Estava um destes dias, num momento de total apatia, em scroll pelo Instagram, quando me “cruzo” com um direto aleatório de alguém que acompanho há alguns anos. Parei e fiquei por largos momentos, a tentar compreender de quem efetivamente se tratava. O conteúdo não tinha especial interesse, o que me prendeu e fez pensar foi o exagero do filtro utilizado. Não era o filtro bonitinho do cãozinho ou o do alien assustador, nem tampouco o filtro do brilho extra ou o da torrada. Era um outro tipo de filtro. Daquele tipo que modifica até a estrutura óssea, que afina o nariz, aplica aqui e ali umas sardas bem bonitas, corrige totalmente a tez, elimina rugas e dá um brilho extra de felicidade ao olhar. Nada contra quem gosta. Mas fiquei a pensar: qual o verdadeiro impacto que tudo isto tem, na forma como nos vemos e na mensagem que transmitimos? Estará de acordo com aquilo que defendemos enquanto mulheres?

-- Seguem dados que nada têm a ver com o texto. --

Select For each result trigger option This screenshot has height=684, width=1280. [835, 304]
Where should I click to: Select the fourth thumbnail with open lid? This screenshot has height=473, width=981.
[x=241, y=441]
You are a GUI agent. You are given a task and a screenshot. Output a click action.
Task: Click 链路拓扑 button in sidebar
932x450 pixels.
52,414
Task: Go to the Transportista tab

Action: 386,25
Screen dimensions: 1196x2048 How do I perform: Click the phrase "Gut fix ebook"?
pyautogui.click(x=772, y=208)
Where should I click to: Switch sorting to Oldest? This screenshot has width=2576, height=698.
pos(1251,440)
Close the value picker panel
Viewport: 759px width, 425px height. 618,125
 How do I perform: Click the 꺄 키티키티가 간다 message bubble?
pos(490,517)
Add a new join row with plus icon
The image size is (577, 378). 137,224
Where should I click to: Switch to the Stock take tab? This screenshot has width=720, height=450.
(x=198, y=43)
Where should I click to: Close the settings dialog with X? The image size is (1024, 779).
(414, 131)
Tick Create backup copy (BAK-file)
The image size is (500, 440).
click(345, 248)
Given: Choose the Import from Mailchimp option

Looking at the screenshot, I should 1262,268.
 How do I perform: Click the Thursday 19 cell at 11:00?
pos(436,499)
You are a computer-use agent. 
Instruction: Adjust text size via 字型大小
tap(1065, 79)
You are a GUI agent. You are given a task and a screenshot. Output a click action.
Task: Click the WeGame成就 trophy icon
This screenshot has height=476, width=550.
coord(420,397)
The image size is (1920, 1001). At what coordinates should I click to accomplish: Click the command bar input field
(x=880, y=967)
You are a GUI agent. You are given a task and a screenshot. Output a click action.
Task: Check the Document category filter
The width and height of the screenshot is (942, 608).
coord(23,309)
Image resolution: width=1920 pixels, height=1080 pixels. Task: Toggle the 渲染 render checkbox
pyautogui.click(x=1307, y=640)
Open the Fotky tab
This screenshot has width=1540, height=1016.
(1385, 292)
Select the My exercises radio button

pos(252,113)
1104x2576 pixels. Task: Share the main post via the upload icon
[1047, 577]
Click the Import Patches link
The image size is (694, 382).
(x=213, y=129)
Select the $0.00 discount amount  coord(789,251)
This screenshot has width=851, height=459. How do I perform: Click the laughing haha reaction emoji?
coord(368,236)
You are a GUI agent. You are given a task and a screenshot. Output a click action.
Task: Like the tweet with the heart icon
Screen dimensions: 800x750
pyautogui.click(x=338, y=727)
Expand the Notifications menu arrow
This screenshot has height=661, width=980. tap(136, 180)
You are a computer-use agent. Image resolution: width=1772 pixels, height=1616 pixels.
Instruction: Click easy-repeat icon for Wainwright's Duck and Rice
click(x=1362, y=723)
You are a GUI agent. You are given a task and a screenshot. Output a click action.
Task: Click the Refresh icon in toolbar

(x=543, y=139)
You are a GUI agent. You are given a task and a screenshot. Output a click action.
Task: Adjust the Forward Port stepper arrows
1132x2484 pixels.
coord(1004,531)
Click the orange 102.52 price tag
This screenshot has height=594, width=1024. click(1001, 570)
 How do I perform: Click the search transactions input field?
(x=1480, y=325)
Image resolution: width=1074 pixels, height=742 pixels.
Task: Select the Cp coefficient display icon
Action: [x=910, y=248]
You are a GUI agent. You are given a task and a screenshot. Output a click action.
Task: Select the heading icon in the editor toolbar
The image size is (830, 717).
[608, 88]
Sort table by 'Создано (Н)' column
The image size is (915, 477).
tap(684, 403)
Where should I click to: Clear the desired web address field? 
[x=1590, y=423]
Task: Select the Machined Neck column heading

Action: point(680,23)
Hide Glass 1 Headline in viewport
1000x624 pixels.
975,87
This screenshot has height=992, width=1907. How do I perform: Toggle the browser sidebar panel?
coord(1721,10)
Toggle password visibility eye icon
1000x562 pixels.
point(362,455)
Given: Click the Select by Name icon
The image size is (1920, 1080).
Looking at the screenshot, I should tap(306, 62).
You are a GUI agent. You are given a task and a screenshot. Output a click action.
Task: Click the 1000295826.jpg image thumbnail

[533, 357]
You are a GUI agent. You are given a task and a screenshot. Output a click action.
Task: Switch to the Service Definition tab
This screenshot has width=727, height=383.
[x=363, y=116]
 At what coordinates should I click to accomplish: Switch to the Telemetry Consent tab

Março é tido como o mês da Mulher e, com o dia internacional da Mulher à porta, não consigo deixar de fazer o paralelismo entre a utilização massiva deste tipo de filtros e a velha e gasta perfeição que nos é exigida.
À mulher é exigida, tão e somente, a perfeição. Desde sempre! A caixa perfeita. O embrulho fantástico e o interior brilhante e polido. A vida familiar impecável e a profissional esforçada, a aura da mulher dedicada. Tudo, na mesma caixa.
Acontece que a mulher comum está longe disso. Na mulher comum tem olheiras, vontades, anseios, preguiça, determinação, cansaço, paz, tranquilidade, euforia…o que for. Tudo desfasado no tempo e ao mesmo tempo, no mesmo dia. Cada uma a ser a sua melhor versão do que é ser mulher. E ser mulher, na minha ótica, é isso mesmo – a procura da sua melhor versão, com todas as nuances que cada momento provoca em cada uma das suas versões. Confuso, não é? Não. Complexo!
A aparência é, desde os tempos mais remotos, a maneira mais fácil de reduzir, elevar ou “encaixar” uma mulher. Os padrões de beleza alteram-se de tempos a tempos e a mulher é forçada a acompanhar. No caminho, perde-se muito do que é auto-estima e amor-próprio.
Sou totalmente a favor de retocar, embelezar, afinar e apurar quem somos e como aparentamos ser, da forma que melhor funcione para nós. Mas não será demasiado redutor fazê-lo através de uma app, de um modo tão profundo que quando terminamos já não somos nós, mas sim uma versão estranha que se parece connosco?
Gritamos por liberdade, por vivermos a nossa verdade, mas aprisionamo-nos com filtros que nos modificam a essência. Damos viva às “corajosas” que ousam publicar sem maquilhagem e que dizem coisas como “até aqui estou, assim… sem filtro nem nada!”.
É mesmo verdade que só ainda estamos aqui?
Estamos preparadas para retoques e manipulação de imagem, nas grandes produções fotográficas. No entanto, o que acontece, quando nos habituamos a ver a nossa própria imagem refletida dia após dia, de forma distorcida e irreal? Voltaremos a gostar do nosso próprio reflexo? E quando crescemos a admirar apenas imagens manipuladas e distorcidas?
É de destacar que muitas vozes “influentes” começam a fazer estas mesmas questões, o que é bastante positivo e abre uma porta para a mudança. Pessoalmente, não tenho resposta para nenhuma destas questões, mas acredito que vale a pena refletirmos mais uns segundos da próxima vez que escolhermos um filtro!